Records from a dataset
* * * * *

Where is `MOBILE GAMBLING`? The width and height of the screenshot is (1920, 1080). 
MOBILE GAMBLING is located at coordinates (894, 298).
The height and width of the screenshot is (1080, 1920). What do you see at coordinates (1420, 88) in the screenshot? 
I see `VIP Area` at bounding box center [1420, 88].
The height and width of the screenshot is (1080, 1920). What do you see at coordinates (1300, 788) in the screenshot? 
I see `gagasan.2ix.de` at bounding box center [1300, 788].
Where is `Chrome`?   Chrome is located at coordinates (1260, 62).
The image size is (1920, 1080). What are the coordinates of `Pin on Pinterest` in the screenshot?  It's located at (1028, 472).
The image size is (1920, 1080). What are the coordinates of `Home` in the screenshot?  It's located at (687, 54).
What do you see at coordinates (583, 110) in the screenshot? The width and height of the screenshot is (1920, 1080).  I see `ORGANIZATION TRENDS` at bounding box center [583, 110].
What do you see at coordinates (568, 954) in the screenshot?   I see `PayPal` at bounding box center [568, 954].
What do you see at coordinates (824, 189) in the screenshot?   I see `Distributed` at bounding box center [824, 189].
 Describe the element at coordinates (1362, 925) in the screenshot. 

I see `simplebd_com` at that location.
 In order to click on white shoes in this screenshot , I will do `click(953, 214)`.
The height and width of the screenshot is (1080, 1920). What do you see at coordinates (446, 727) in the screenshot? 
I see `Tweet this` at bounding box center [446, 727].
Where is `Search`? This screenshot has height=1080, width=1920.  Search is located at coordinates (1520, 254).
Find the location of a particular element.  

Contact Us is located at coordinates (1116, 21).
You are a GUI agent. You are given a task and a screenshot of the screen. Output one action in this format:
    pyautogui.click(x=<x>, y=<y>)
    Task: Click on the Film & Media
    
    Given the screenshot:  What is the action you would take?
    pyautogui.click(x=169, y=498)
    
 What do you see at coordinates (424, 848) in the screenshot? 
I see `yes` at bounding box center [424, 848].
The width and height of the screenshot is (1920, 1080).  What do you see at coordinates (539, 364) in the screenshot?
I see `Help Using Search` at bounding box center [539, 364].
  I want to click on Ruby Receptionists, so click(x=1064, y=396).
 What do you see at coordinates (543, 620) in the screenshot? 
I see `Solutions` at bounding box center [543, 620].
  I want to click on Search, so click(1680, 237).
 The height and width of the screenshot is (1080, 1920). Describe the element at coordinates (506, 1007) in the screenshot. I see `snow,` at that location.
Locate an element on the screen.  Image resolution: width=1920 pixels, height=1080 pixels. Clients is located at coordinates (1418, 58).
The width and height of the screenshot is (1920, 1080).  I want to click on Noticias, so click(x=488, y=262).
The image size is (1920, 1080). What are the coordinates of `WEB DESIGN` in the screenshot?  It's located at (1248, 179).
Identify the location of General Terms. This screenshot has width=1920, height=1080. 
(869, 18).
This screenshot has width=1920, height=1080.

* * * * *

▶ [What to work on]:
Turn every line of the records above into a numbered list, omitting the blank lines.

▶ [Exercise solution]:
1. Where is `MOBILE GAMBLING`? The width and height of the screenshot is (1920, 1080). 
2. MOBILE GAMBLING is located at coordinates (894, 298).
3. The height and width of the screenshot is (1080, 1920). What do you see at coordinates (1420, 88) in the screenshot? 
4. I see `VIP Area` at bounding box center [1420, 88].
5. The height and width of the screenshot is (1080, 1920). What do you see at coordinates (1300, 788) in the screenshot? 
6. I see `gagasan.2ix.de` at bounding box center [1300, 788].
7. Where is `Chrome`?   Chrome is located at coordinates (1260, 62).
8. The image size is (1920, 1080). What are the coordinates of `Pin on Pinterest` in the screenshot?  It's located at (1028, 472).
9. The image size is (1920, 1080). What are the coordinates of `Home` in the screenshot?  It's located at (687, 54).
10. What do you see at coordinates (583, 110) in the screenshot? The width and height of the screenshot is (1920, 1080).  I see `ORGANIZATION TRENDS` at bounding box center [583, 110].
11. What do you see at coordinates (568, 954) in the screenshot?   I see `PayPal` at bounding box center [568, 954].
12. What do you see at coordinates (824, 189) in the screenshot?   I see `Distributed` at bounding box center [824, 189].
13.  Describe the element at coordinates (1362, 925) in the screenshot. 
14. I see `simplebd_com` at that location.
15.  In order to click on white shoes in this screenshot , I will do `click(953, 214)`.
16. The height and width of the screenshot is (1080, 1920). What do you see at coordinates (446, 727) in the screenshot? 
17. I see `Tweet this` at bounding box center [446, 727].
18. Where is `Search`? This screenshot has height=1080, width=1920.  Search is located at coordinates (1520, 254).
19. Find the location of a particular element.  
20. Contact Us is located at coordinates (1116, 21).
21. You are a GUI agent. You are given a task and a screenshot of the screen. Output one action in this format:
22.     pyautogui.click(x=<x>, y=<y>)
23.     Task: Click on the Film & Media
24.     Given the screenshot:  What is the action you would take?
25.     pyautogui.click(x=169, y=498)
26.  What do you see at coordinates (424, 848) in the screenshot? 
27. I see `yes` at bounding box center [424, 848].
28. The width and height of the screenshot is (1920, 1080).  What do you see at coordinates (539, 364) in the screenshot?
29. I see `Help Using Search` at bounding box center [539, 364].
30.   I want to click on Ruby Receptionists, so click(x=1064, y=396).
31.  What do you see at coordinates (543, 620) in the screenshot? 
32. I see `Solutions` at bounding box center [543, 620].
33.   I want to click on Search, so click(1680, 237).
34.  The height and width of the screenshot is (1080, 1920). Describe the element at coordinates (506, 1007) in the screenshot. I see `snow,` at that location.
35. Locate an element on the screen.  Image resolution: width=1920 pixels, height=1080 pixels. Clients is located at coordinates (1418, 58).
36. The width and height of the screenshot is (1920, 1080).  I want to click on Noticias, so click(x=488, y=262).
37. The image size is (1920, 1080). What are the coordinates of `WEB DESIGN` in the screenshot?  It's located at (1248, 179).
38. Identify the location of General Terms. This screenshot has width=1920, height=1080. 
39. (869, 18).
40. This screenshot has width=1920, height=1080.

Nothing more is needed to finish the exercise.